追記して 保存 したら、ターミナルを起動して以下のコマンドを実行します。bundler を使って Middleman をインストール、プロジェクト作成した場合は5行目のコマンドを実行してください。
# グローバルレベルにインストール bundle install # プロジェクト限定でインストール bundle install --path vendor/bundle
これで Bootstrap の gem がインストールされたはずです。すでにパスは Middleman が上手いことやってくれているので、コレまでどおりの指定方法で連結することが出来ます。
/* *= require bootstrap */ body { color: #333; }
ファイルサイズの最適化 - ミニファイ
これもアセットパイプラインの一つですが、Middleman には CSS や JavaScript ファイルを圧縮する機能が最初から実装されています。やはりプロトタイピングにおいてはあまり意味のない機能ですが、静的サイトの作成事態が目的の場合は無くてはならない機能と言えます。やり方は非常に単純で、config.rb にある以下の行をコメントインするだけです。
config.rb
・・・ # Build-specific configuration configure :build do # For example, change the Compass output style for deployment # activate :minify_css # Minify Javascript on build # activate :minify_javascript # Enable cache buster # activate :asset_hash # Use relative URLs # activate :relative_assets # Or use a different image path # set :http_path, "/Content/images/" end ・・・
あとはmiddleman build とビルドコマンドを実行すれば、CSS と JavaScript ファイルが圧縮された状態で出力されます。しかもファイル名に.minの文字列が含まれているものは圧縮処理の対象外となるので、jquery.min.jsといった既に圧縮されたモノには影響が及ばないので、下手にプラグインを壊してしまうといった心配もありません。
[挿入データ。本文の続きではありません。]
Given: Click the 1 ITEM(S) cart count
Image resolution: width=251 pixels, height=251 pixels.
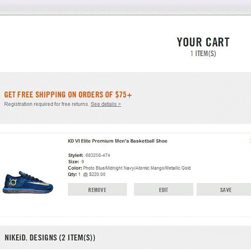Looking at the screenshot, I should [x=203, y=54].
※補足) Middleman を動作させる上での注意点
Linux 上で使うときは Middleman 起動コマンドにオプションを指定すること
Middleman は Mac 環境での動作を前提に作られているのか、Linux 上で動作させるには公式サイトで紹介されているコマンドに以下のようなオプションをつける必要があります。
middleman server --force-polling
Middleman は Ruby on Rails と同様、プロジェクトファイルを編集する度にターミナルで起動コマンドを実行しなくても Web ブラウザをリロードすれば即座に編集結果が反映されるようになっています。しかし Linux 上では上記のオプションを付けた上で起動しないと Middleman を再起動するまで編集結果が反映されないので、開発効率が著しく低下します。このことは以下のリンク先に書いてありますが、公式サイトには掲載されていないので知らないと泥沼にハマってしまいます(※ソースは山田)。
Config.rb やローカルデータの編集後は再起動すること
とはいえ編集結果が Web ブラウザのリロードで反映されるのは、テンプレートファイルやレイアウトファイル、CSS や JavaScript といったものだけで、config.rb やローカルデータの編集、新規作成した結果に関しては、Middleman を再起動する必要があります。これも公式サイトには記載されていない情報なので知らないと泥沼にはまってしまいます(※ソースは山田)。